> [Assignment] Print out each entry below in full, exactly as given, excluding pictures.

[[ Provided information open ]]

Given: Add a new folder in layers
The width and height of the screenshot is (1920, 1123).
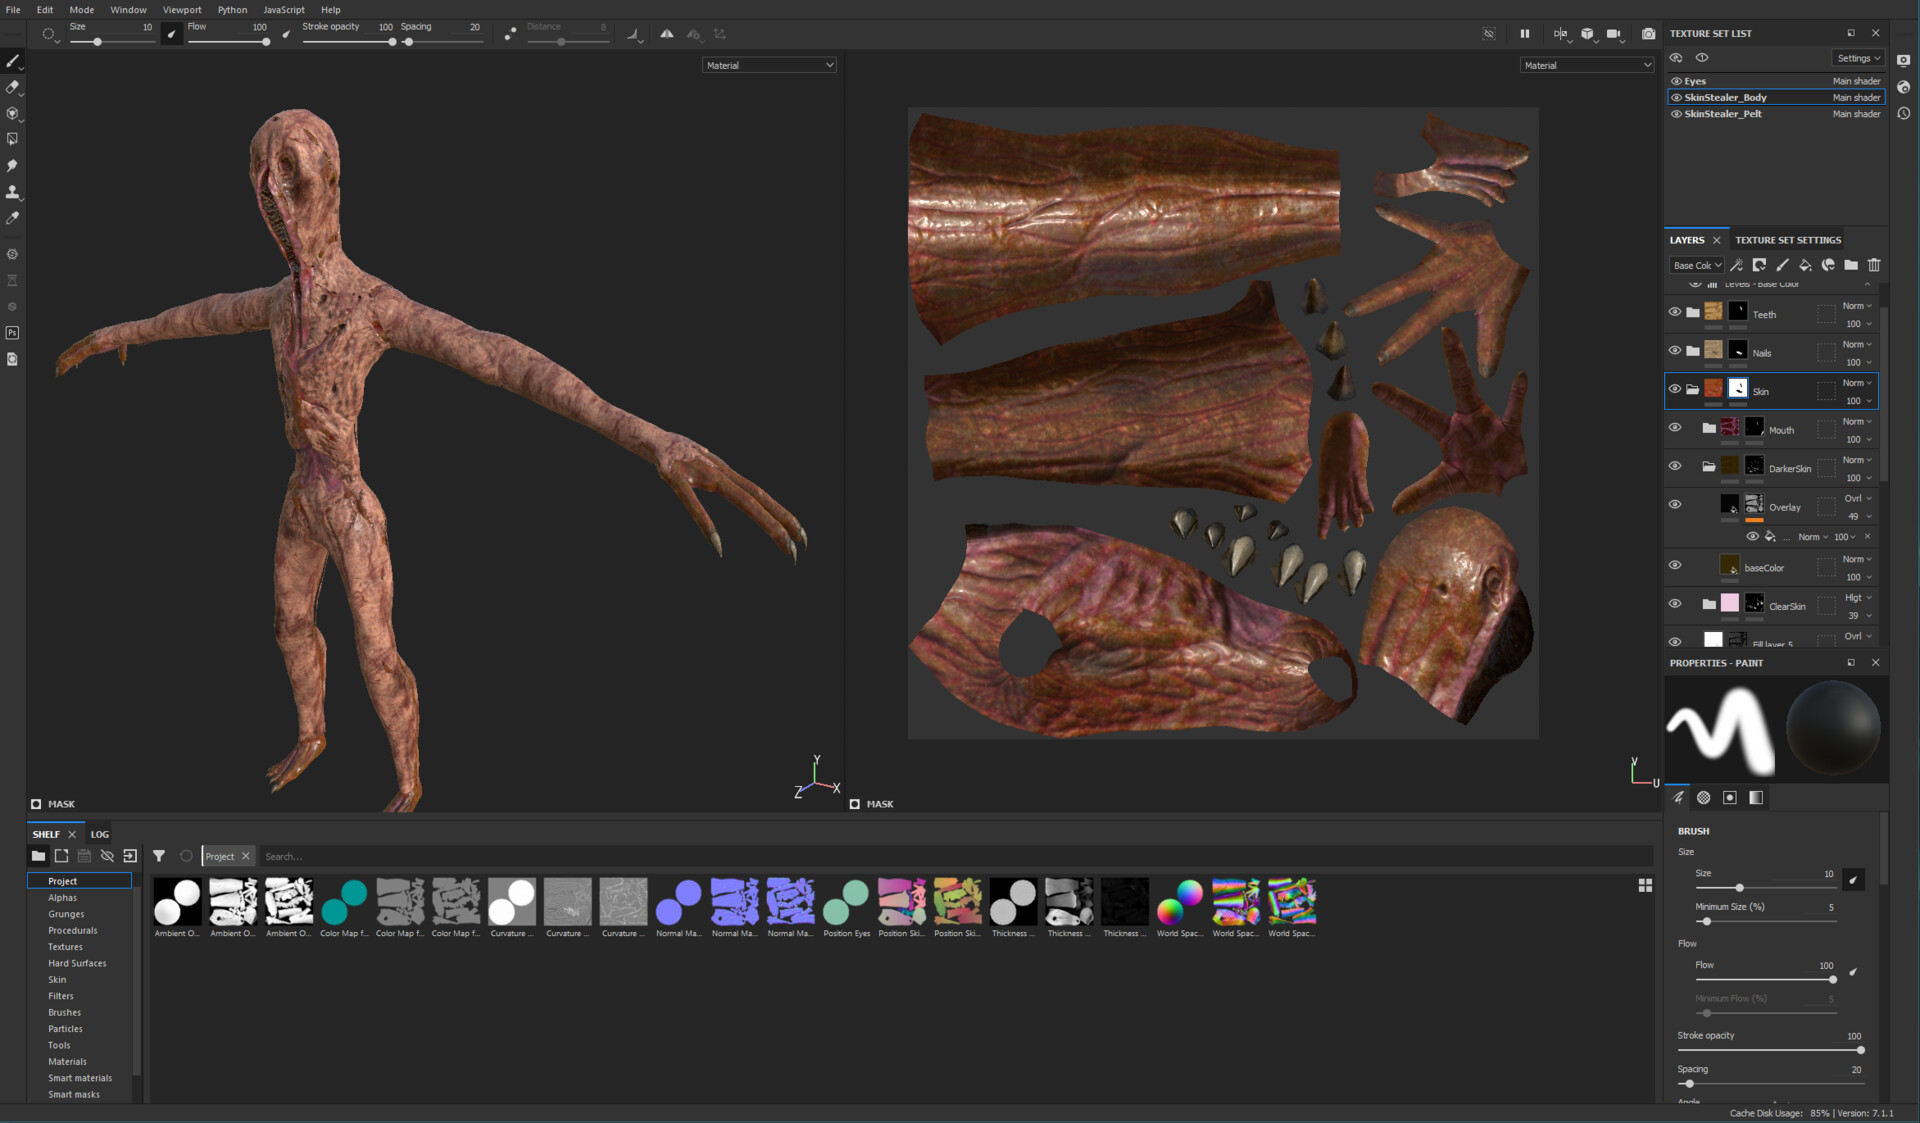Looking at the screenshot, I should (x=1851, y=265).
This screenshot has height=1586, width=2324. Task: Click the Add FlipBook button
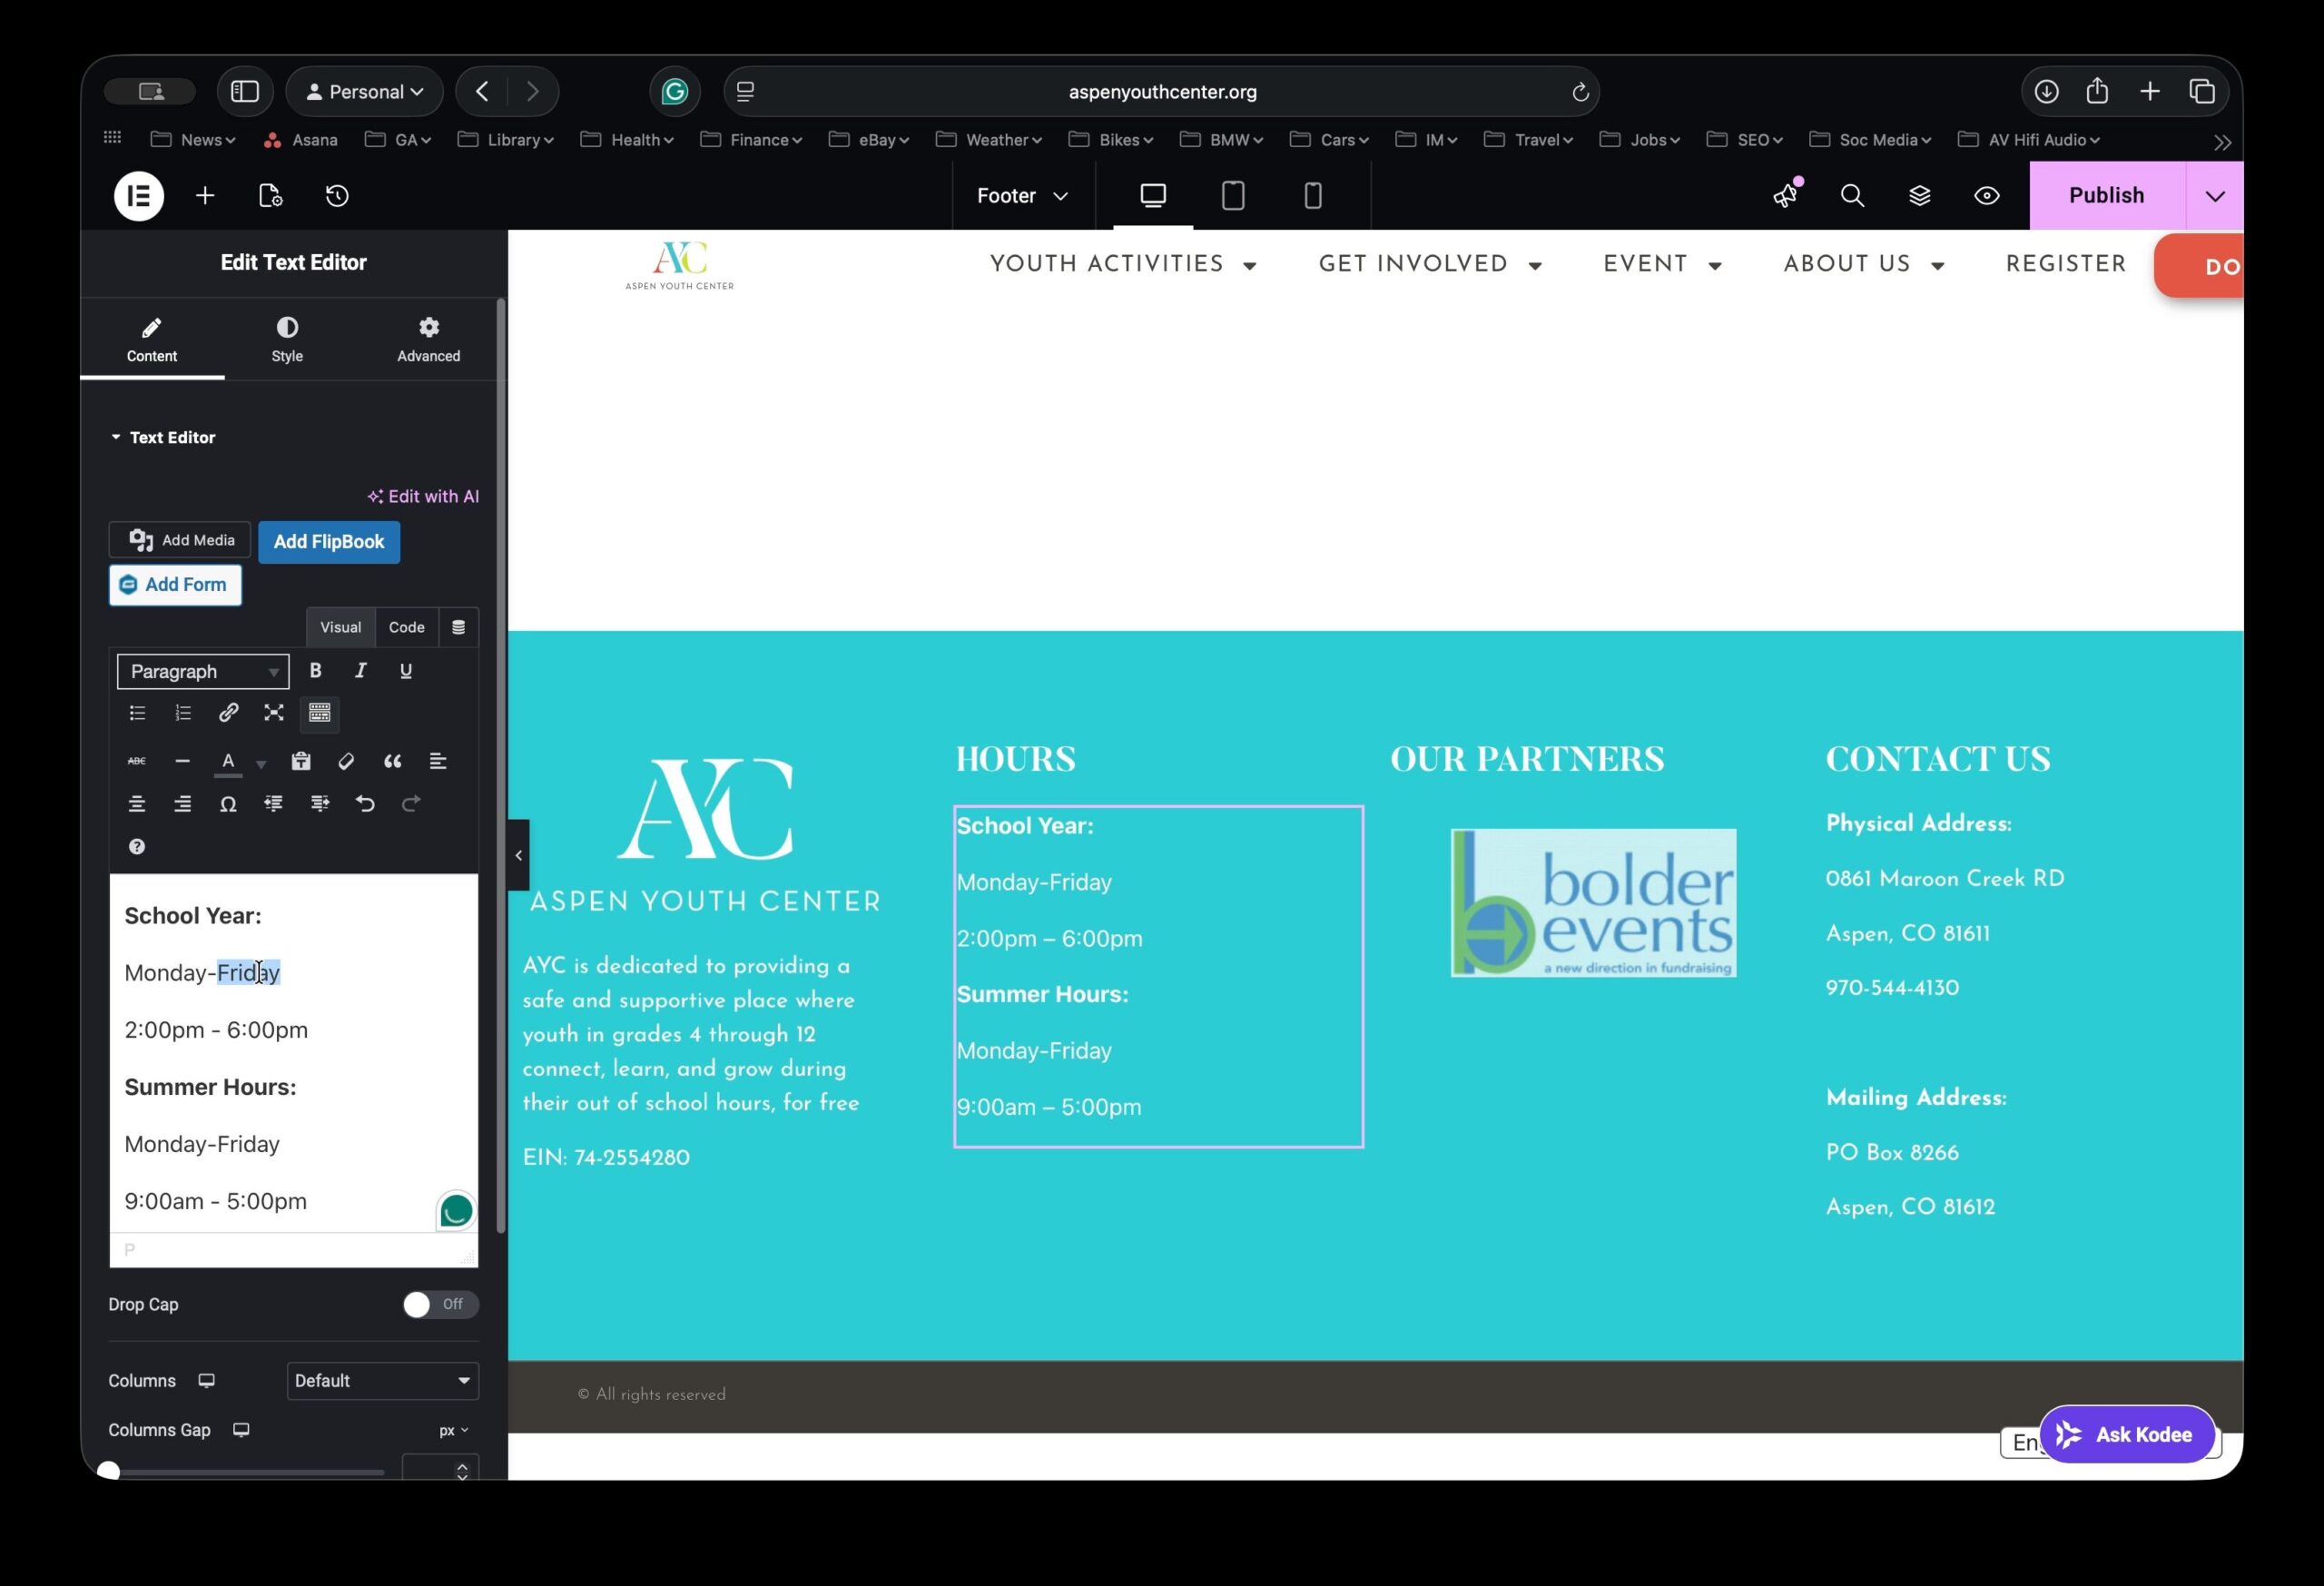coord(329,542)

[[ Provided information closed ]]

> [Output of the task]
Given: Add a new folder in layers
The width and height of the screenshot is (1920, 1123).
Looking at the screenshot, I should (x=1851, y=265).
This screenshot has height=1586, width=2324. Task: Click the Add FlipBook button
coord(329,542)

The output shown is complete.